• **Material provided**
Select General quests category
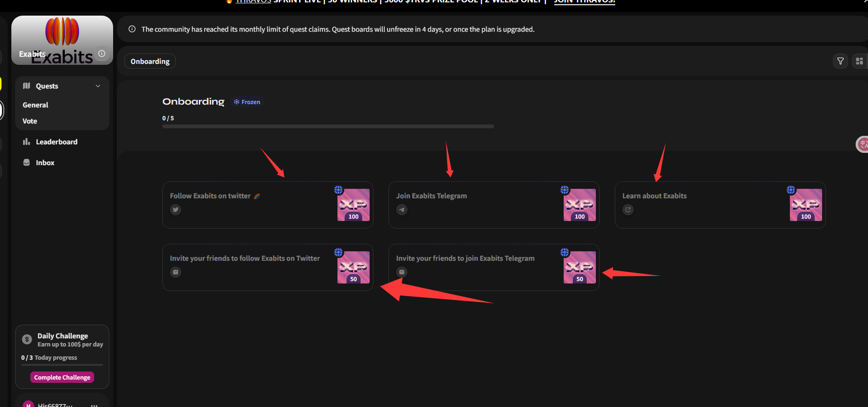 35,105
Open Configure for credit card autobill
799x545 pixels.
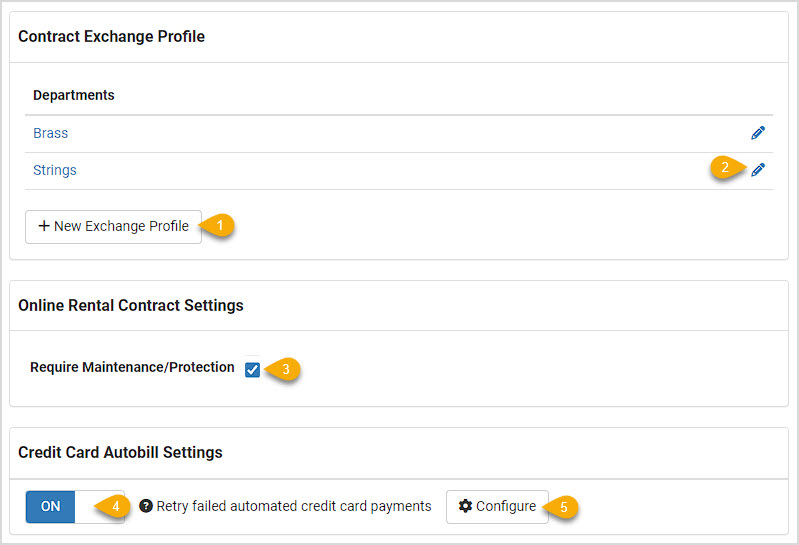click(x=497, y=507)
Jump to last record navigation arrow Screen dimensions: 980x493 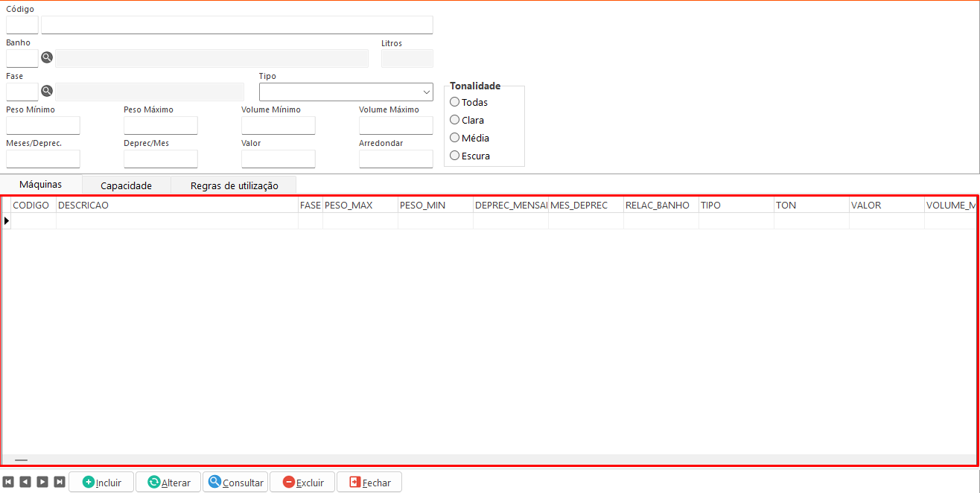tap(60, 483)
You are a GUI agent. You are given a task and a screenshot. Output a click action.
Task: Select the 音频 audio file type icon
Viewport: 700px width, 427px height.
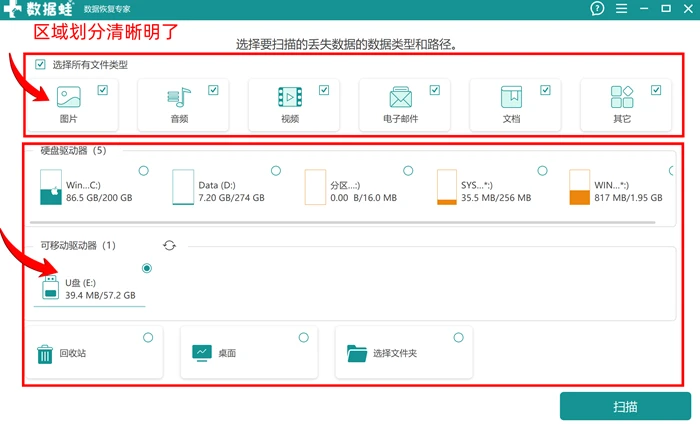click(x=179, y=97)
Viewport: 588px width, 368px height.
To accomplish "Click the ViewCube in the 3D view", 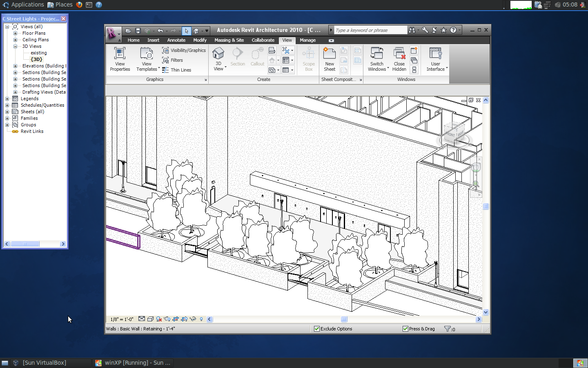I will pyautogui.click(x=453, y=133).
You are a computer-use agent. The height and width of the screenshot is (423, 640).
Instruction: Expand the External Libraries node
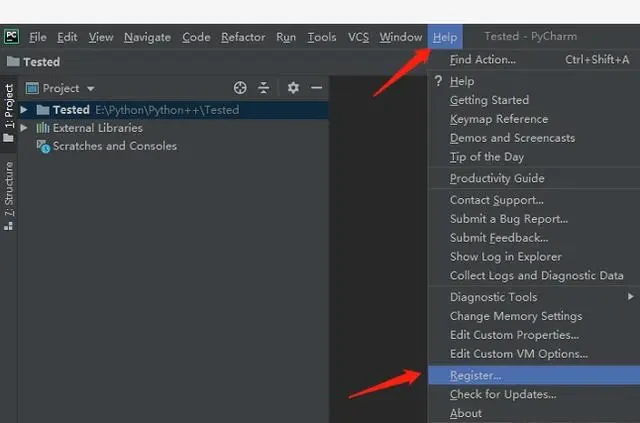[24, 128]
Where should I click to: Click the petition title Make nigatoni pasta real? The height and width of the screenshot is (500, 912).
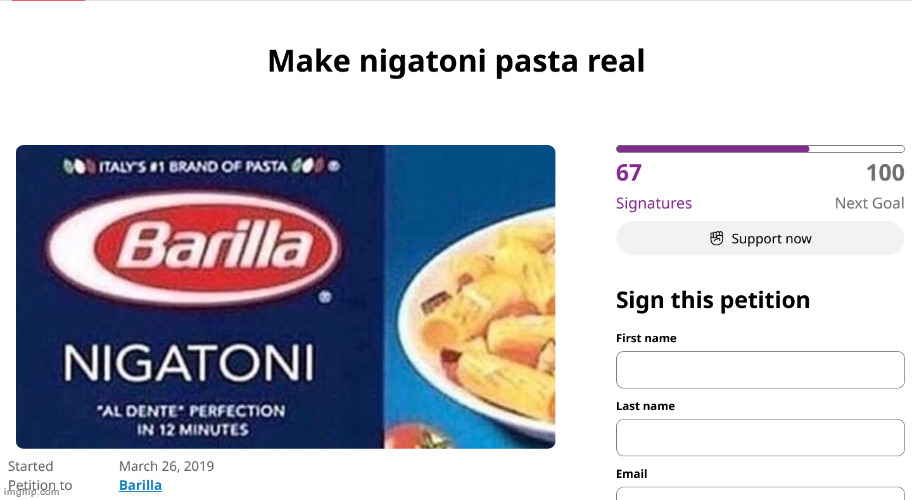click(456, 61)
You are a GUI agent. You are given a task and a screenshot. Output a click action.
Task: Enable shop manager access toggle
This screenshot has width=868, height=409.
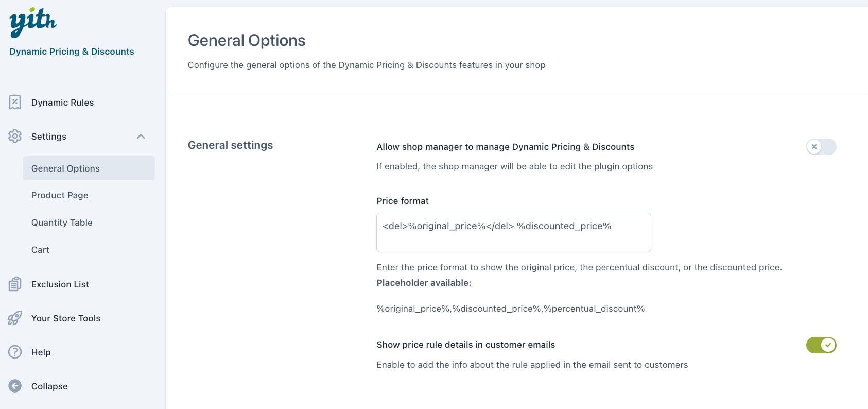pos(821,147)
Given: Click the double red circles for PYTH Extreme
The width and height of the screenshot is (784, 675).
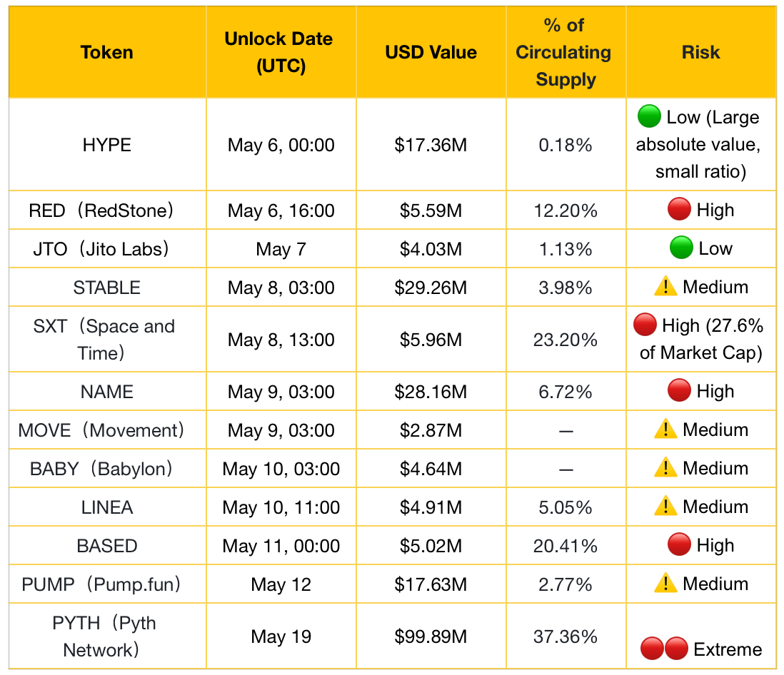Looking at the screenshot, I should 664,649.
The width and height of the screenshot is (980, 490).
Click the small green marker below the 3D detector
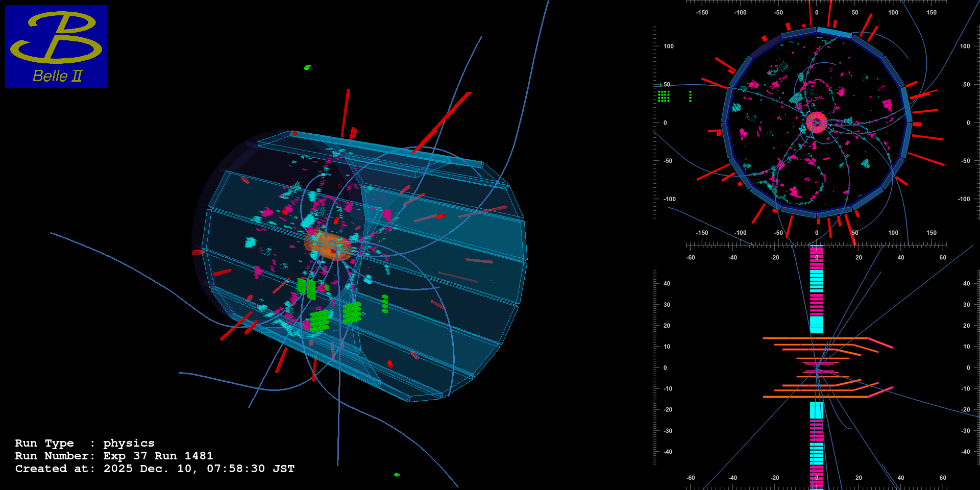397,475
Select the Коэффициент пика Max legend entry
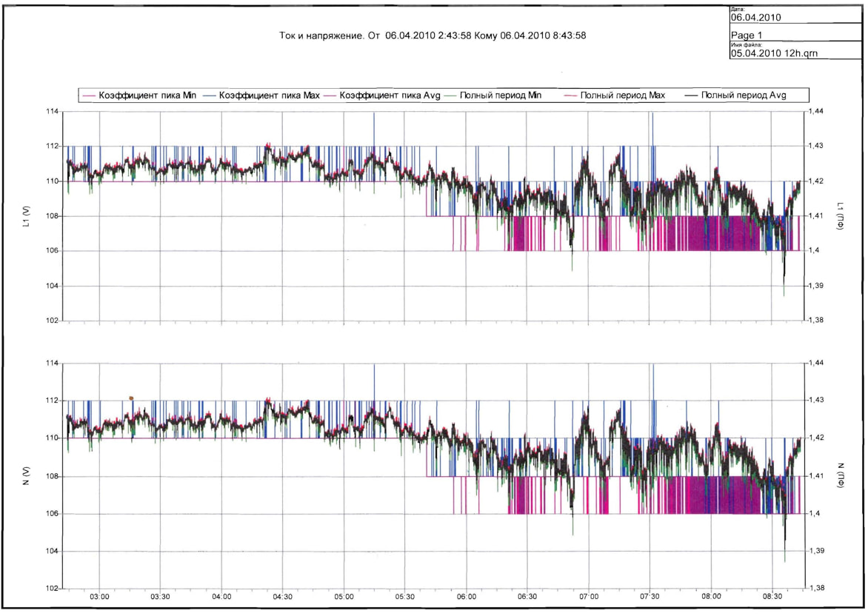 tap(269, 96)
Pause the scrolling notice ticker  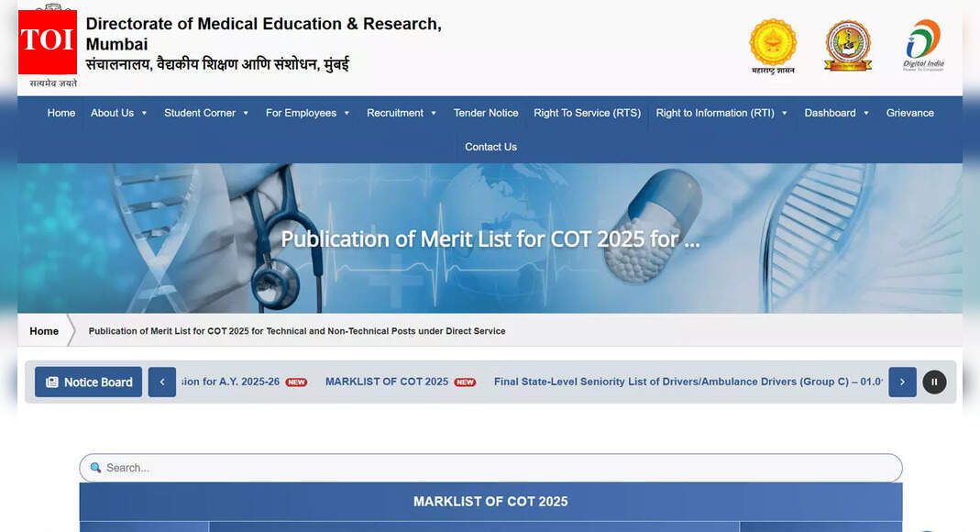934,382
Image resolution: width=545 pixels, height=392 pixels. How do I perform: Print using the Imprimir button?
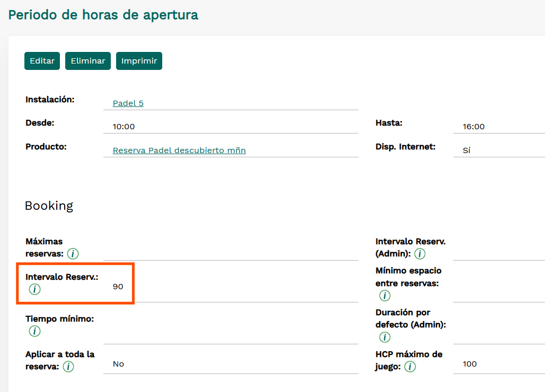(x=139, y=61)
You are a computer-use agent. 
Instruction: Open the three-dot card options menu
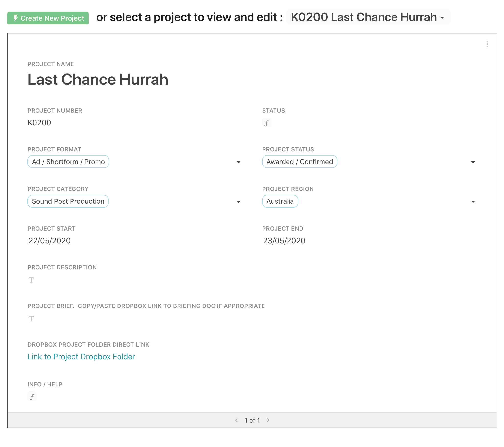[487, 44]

• **Required work**
Please, leaving out all pictures, transcribe exactly the lines above from the one containing "Instruction: Open the" through the final line, both included.

• **Result**
Instruction: Open the three-dot card options menu
[487, 44]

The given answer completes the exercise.